Again, due to the number of pages, eCommerce SEO audits are generally larger and more time-consuming undertakings than audits in other industries. 

The aspects that are likely to come under the most scrutiny are those that specifically relate to how easy pages are to find and navigate, both from the perspective of search engine crawlers and that of site visitors. These include:

  • Site structure
  • Mobile-friendliness
  • URL structure
  • Metadata
  • Keyword targeting
  • Page speed
  • UX

This is by no means an exhaustive list, merely the highest priorities. 

It’s also worth noting that the aim of a technical SEO audit is not merely to catch and repair errors, but to spot opportunities. These might arise from keywords you’re already ranking for without trying, or from competitor analysis and content gaps. 

On-page eCommerce SEO

Right, let’s get down to business. On-page SEO, also called on-site SEO, deals with all the pages hosted on your domain. Due to the number of pages eCommerce websites typically have, this often takes up the lion’s share of the work.

Some of the main areas addressed in on-page eCommerce SEO are:

  • Technical SEO
  • Site architecture
  • Internal linking
  • Keyword targeting
  • Page experience
  • Content writing
  • Conversion rate optimisation (CRO)

SEOs also liaise with web developers and designers to keep your website looking and performing its best. 

TECHNICAL SEO

In layman’s terms, technical SEO deals with how your website is built. Your site can look great from a design perspective and have great, keyword-optimised content, but if the back end is all screwy, it won’t perform properly and, crucially, it won’t rank in search engines. 

Neglecting technical SEO leaves you at risk of being invisible to search engine crawlers like Googlebot, which effectively means you don’t exist to them: you won’t get indexed and won’t appear in search results. You might also be at risk of landing yourself a Google penalty out of sheer ignorance, which could cost time and money to fix.
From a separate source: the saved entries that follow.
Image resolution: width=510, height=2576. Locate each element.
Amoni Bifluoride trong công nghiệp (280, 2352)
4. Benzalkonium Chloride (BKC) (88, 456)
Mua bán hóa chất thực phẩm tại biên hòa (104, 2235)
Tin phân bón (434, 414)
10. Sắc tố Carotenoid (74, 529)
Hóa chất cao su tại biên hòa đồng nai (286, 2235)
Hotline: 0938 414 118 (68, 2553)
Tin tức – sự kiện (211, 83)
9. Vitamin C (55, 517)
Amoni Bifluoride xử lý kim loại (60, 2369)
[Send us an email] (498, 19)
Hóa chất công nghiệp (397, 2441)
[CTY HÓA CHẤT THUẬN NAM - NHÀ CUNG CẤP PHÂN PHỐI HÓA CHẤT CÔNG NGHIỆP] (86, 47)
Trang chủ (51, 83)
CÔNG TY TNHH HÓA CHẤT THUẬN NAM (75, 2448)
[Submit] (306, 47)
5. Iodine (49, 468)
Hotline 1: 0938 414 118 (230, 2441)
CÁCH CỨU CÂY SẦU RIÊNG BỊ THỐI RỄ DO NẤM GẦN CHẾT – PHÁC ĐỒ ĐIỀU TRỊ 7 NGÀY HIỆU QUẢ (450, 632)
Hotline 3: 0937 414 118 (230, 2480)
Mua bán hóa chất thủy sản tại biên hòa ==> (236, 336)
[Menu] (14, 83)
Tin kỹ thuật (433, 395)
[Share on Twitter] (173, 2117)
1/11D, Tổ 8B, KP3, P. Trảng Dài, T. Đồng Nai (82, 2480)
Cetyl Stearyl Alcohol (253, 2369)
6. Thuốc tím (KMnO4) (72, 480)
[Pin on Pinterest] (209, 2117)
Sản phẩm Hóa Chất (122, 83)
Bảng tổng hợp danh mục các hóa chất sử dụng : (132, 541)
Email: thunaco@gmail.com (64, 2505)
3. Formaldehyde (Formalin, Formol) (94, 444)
Technical SEO covers a whole host of web development, coding and site structure elements, but its basic purpose is to make sure your site is fast, easy to navigate and in line with search engine guidelines. It is a highly specialised area of SEO and should only be done by an expert. 

SITE ARCHITECTURE

The structure or architecture of your eCommerce website is both one of the most complex and one of the most important parts of your on-site eCommerce SEO strategy, and it gets more complicated the more products and categories you have on your site. 

More often than not, poorly optimised websites have far too many category and subcategory pages for users and search engine crawlers to navigate, making it difficult to retain customers and ensure all your pages are indexed. 

The basic rule of eCommerce website architecture is that you should be able to navigate from the homepage to any product page within three clicks. Proper, keyword-targeted categorisation and on-page product filtering help enormously in achieving this. 

INTERNAL LINKS

Related to site architecture, internal links are extremely important when it comes to getting your pages indexed and ranked by search engines. They are how crawlers or ‘spiders’ such as Googlebot navigate your website: by jumping from one URL, such as your homepage, to another that it links to, such as a category page.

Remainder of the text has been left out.